What the Net Is

Profound essay on the nature of the Internet from Blogcritics Doc Searls and David Weinberger, with ramifications for those who seek to control it, especially the media industries we follow here on Blogcritics. Every government figure from the judiciary to Congress to regulatory bureaucrats, as well as every media executive, should read this and let it sink in:

    World of Ends: What the Internet Is and How to Stop Mistaking It for Something Else.

    ....mistakes we insist on making over and over. For example, thinking that:

    ...the Web, like television, is a way to hold eyeballs still while advertisers spray them with messages.
    ...the Net is something that telcos and cable companies should filter, control and otherwise "improve."
    ... it's a bad thing for users to communicate between different kinds of instant messaging systems on the Net.
    ...the Net suffers from a lack of regulation to protect industries that feel threatened by it.
    When it comes to the Net, a lot of us suffer from Repetitive Mistake Syndrome. This is especially true for magazine and newspaper publishing, broadcasting, cable television, the record industry, the movie industry, and the telephone industry, to name just six.

    ....All we need to do is pay attention to what the Internet really is. It's not hard. The Net isn't rocket science. It isn't even 6th grade science fair, when you get right down to it. We can end the tragedy of Repetitive Mistake Syndrome in our lifetimes — and save a few trillion dollars’ worth of dumb decisions — if we can just remember one simple fact: the Net is a world of ends.
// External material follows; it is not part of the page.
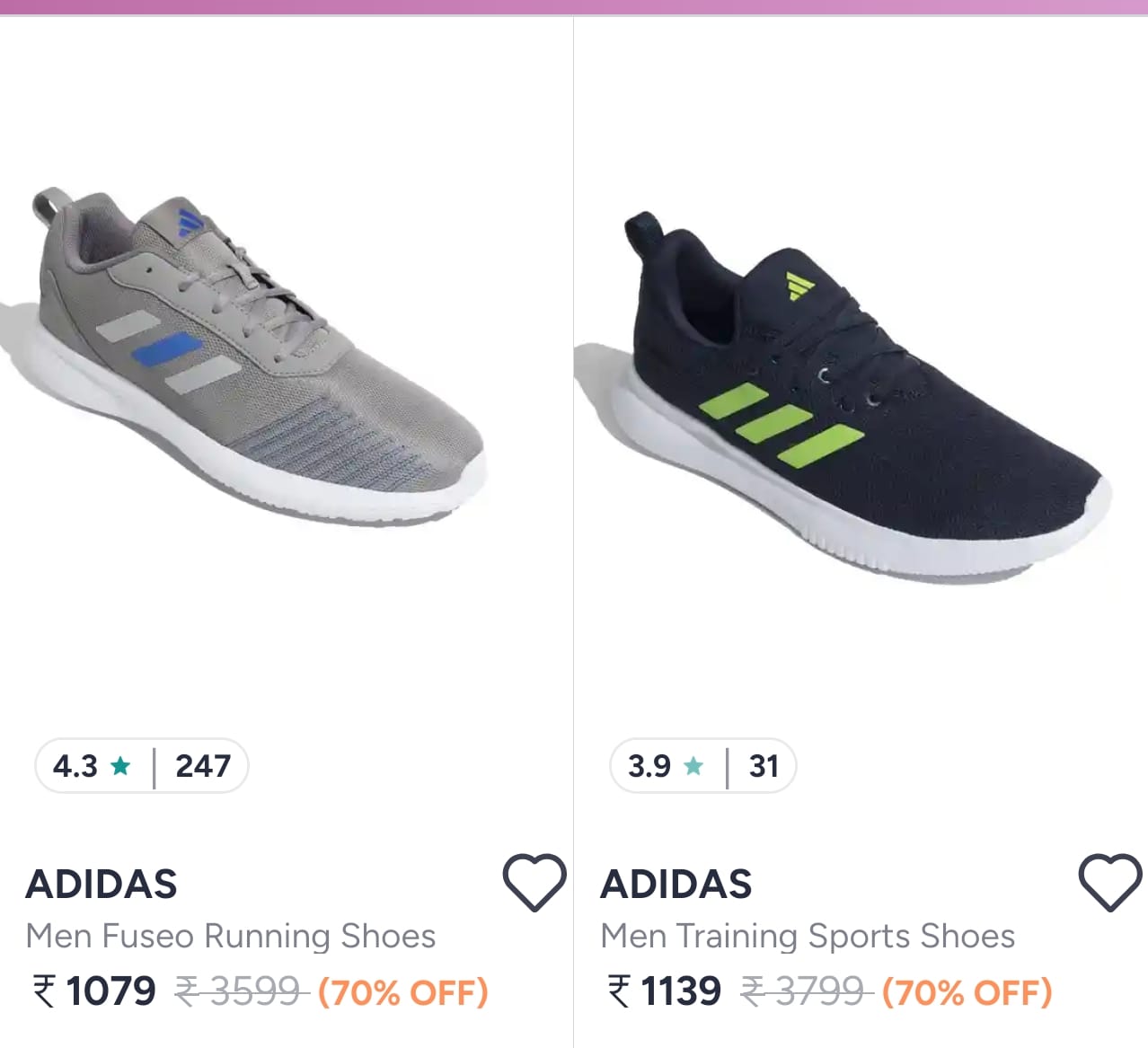Select the star icon in the 4.3 rating badge
The height and width of the screenshot is (1048, 1148).
tap(120, 766)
You're at one end, and everybody and everything else are at the other ends.

    ....The Nutshell

    1. The Internet isn't complicated
    2. The Internet isn't a thing. It's an agreement.
    3. The Internet is stupid.
    4. Adding value to the Internet lowers its value.
    5. All the Internet's value grows on its edges.
    6. Money moves to the suburbs.
    7. The end of the world? Nah, the world of ends.
    8. The Internet's three virtues:
    a. No one owns it
    b. Everyone can use it
    c. Anyone can improve it
    9. If the Internet is so simple, why have so many been so boneheaded about it?
    10. Some mistakes we can stop making already....

Read the essay, they provide a clear explanation for each of the points above. We are proud to have such visionary philosophers among our ranks.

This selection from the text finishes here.